Il a également souscrit une assurance panne mécanique auprès de la société Opteven.
Quelques jours après l’achat du véhicule, Monsieur [U] [H] a constaté de nombreuses
anomalies, et notamment le cuir du tableau de bord qui se décolle, des tremblements empêchant l’utilisation normale du véhicule, un problème d’équilibrage, et le véhicule qui s’affaisse sur l’arrière.
Le 16 octobre 2023, Monsieur [U] [H] a été contraint de faire remplacer les quatre pneus.
Le 2 novembre 2023, il a fait procéder au rééquilibrage du véhicule.
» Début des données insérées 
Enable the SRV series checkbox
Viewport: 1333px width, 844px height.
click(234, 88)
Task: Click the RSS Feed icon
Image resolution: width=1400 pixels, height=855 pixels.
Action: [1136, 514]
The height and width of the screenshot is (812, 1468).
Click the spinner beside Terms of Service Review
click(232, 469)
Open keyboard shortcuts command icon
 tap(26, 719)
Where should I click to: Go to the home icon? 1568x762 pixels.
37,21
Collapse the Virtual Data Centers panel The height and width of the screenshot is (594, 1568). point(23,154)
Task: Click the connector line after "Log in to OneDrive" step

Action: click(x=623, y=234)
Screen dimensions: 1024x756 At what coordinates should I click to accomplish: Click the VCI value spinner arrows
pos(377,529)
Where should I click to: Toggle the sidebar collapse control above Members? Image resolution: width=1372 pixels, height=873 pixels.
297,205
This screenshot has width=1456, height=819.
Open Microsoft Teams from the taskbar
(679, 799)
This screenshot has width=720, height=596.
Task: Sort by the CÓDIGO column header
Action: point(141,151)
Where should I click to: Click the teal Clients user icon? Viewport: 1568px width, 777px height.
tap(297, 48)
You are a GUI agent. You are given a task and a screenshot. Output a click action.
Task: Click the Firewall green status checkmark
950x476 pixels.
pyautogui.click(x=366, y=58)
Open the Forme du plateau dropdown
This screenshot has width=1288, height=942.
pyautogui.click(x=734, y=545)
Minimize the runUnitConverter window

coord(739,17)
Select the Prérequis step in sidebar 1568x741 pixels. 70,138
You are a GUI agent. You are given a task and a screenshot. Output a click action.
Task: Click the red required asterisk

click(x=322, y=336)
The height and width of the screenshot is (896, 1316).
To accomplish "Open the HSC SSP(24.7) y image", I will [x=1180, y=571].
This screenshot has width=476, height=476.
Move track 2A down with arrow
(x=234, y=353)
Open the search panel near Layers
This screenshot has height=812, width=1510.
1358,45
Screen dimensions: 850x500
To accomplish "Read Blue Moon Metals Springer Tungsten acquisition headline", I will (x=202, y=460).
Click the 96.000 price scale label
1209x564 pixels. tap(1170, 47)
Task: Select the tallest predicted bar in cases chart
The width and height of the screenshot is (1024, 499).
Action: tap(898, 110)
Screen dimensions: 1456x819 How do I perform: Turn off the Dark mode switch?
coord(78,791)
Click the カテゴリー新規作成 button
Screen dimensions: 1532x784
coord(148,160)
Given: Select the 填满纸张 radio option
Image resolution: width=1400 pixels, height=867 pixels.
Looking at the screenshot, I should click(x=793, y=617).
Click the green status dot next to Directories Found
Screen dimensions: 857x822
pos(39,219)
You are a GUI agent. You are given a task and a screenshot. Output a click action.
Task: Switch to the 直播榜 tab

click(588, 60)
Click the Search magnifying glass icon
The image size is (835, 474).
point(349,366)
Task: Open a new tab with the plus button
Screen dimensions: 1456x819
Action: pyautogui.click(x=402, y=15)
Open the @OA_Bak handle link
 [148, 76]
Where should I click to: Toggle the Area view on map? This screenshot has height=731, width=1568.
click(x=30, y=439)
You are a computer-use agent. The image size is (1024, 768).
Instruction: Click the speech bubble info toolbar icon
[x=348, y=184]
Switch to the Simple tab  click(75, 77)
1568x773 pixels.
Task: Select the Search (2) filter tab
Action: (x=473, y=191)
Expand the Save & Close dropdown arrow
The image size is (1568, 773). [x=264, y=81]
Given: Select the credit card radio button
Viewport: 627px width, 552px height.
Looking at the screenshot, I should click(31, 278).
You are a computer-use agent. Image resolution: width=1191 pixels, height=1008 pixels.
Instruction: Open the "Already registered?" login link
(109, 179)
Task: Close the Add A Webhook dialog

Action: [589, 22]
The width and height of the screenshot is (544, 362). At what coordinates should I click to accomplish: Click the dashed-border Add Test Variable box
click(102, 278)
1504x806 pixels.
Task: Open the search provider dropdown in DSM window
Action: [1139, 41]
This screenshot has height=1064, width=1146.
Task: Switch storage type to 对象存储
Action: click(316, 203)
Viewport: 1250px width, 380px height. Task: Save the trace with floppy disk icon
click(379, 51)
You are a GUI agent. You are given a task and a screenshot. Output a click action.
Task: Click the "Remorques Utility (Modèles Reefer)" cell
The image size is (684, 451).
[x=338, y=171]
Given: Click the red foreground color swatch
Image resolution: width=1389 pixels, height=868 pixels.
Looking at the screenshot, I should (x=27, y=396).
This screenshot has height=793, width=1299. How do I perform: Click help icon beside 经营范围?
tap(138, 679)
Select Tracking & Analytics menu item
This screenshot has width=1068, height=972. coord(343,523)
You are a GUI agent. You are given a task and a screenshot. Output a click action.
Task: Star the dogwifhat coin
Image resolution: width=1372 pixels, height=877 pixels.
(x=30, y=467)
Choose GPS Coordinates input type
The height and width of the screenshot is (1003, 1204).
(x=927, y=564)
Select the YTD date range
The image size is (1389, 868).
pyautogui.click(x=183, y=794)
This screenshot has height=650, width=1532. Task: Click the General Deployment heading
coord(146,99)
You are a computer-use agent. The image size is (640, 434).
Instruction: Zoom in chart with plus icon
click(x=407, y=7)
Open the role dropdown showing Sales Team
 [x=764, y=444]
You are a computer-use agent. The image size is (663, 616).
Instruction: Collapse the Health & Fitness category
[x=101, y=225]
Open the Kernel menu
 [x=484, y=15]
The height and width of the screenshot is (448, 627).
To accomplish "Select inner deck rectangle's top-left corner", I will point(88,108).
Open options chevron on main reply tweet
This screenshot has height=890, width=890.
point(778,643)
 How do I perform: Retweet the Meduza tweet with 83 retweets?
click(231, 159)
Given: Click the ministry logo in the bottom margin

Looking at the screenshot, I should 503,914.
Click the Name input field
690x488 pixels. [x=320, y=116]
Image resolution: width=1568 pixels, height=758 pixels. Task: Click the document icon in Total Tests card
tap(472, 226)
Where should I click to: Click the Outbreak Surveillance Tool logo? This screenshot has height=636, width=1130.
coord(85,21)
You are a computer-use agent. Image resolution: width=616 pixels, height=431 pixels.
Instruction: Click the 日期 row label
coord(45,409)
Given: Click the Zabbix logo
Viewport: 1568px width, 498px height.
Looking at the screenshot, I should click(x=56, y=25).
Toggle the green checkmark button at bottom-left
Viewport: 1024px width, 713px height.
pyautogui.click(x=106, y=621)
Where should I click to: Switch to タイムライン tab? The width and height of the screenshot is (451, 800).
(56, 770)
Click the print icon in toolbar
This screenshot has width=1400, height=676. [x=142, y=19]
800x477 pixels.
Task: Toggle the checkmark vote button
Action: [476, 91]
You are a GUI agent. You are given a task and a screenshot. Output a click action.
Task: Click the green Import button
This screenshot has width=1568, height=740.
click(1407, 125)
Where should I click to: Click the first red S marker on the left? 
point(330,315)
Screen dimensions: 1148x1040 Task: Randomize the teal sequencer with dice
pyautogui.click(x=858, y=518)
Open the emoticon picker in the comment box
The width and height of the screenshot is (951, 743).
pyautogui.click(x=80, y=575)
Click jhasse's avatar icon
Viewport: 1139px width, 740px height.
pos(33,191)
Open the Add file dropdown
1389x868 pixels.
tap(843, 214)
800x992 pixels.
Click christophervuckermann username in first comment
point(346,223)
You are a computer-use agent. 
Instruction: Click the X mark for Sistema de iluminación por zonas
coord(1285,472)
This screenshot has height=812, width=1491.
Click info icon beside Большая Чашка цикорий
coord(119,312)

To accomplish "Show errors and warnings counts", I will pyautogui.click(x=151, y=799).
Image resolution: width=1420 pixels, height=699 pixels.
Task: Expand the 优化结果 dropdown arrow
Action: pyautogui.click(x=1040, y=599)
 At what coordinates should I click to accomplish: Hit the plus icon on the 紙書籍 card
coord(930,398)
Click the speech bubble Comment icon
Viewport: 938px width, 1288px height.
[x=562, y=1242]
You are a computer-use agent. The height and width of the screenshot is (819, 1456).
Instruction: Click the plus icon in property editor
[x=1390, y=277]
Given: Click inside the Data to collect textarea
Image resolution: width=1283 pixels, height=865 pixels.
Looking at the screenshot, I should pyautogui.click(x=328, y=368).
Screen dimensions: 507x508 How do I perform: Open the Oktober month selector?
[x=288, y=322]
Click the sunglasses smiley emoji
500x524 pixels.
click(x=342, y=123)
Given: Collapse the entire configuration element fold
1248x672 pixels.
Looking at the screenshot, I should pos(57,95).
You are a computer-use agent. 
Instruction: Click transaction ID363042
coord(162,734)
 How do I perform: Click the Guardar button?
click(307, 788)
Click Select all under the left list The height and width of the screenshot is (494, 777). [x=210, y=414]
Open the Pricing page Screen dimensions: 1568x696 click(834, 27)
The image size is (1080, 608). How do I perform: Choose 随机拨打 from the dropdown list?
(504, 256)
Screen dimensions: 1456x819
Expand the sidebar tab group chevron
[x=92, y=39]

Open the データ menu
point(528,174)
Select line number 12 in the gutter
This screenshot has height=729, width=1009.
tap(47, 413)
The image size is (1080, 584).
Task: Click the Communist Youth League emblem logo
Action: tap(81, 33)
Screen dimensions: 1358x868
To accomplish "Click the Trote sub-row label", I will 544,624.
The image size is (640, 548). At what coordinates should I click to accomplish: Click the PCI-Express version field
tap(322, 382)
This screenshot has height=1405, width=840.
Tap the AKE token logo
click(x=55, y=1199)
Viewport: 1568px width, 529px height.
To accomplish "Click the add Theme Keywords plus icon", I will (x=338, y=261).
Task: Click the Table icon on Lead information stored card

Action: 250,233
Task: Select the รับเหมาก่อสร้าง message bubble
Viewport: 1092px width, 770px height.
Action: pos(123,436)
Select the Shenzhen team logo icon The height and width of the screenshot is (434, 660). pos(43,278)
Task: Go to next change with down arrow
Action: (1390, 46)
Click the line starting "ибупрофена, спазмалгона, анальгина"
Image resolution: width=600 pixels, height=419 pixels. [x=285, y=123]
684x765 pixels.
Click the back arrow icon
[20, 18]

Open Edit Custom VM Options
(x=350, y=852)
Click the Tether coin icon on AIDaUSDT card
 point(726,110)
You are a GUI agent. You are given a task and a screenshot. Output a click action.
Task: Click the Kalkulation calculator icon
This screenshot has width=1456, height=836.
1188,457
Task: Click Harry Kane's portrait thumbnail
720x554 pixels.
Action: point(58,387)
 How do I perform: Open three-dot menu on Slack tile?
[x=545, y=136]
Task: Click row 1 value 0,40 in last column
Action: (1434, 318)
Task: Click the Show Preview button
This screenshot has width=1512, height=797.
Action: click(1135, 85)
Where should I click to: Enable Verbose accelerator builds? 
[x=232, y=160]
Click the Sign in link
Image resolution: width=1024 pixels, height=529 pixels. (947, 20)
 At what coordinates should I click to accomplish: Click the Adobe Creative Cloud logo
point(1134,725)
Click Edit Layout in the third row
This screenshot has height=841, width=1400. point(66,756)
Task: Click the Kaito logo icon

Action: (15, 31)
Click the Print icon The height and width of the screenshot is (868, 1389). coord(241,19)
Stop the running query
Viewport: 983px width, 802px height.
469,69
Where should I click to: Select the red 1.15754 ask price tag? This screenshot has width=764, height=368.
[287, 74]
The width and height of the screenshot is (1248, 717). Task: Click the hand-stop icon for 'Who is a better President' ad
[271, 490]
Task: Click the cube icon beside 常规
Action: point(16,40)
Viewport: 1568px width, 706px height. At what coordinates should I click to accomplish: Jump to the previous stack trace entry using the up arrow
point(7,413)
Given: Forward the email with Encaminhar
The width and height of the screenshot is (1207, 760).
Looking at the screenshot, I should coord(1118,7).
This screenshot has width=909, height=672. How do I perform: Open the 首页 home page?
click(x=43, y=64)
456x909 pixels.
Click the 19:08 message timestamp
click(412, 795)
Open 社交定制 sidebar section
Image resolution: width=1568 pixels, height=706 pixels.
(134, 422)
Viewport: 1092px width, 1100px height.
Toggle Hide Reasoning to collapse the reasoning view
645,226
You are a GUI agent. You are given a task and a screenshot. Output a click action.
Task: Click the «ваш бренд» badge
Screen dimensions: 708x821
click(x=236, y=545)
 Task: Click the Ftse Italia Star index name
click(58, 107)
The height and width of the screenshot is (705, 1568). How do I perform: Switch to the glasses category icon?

Le 9 novembre 2023, le garage ML Auto a effectué un remplacement du boudin de suspension
arrière. À cette occasion, le technicien a été contraint de changer les disques et plaquettes avant, du fait d’un mauvais montage, et a observé un problème concernant l’injection de l’AD Blue.
Malgré ces interventions, le problème de tremblement a persisté. Monsieur [U] [H] a été contraint de réaliser plusieurs opérations de rééquilibrage.
Monsieur [U] [H] a sollicité la prise en charge par la garantie souscrite auprès d’Opteven Services, qui a décliné toute garantie sur la prise en charge du remplacement des boudins de suspension et du remplacement du module SCR, et a confirmé la prise en charge partielle du remplacement de l’arbre de transmission avant pour un montant de 643,44€.
Le 20 décembre 2023, Monsieur [U] [H] a fait appel à un professionnel de l’automobile
pour procéder à une recherche de panne dans l’optique de trouver l’origine des tremblements du véhicule.
Le technicien a détecté une anomalie affectant l’arbre de transmission avant, ainsi qu’un problème affectant le système ADBLU présent depuis longtemps sur le véhicule et nécessitant le remplacement du module SCR.
Le 27 décembre 2023, Monsieur [U] [H] a contacté le garage Alloveo pour trouver une solution à l’amiable, en vain.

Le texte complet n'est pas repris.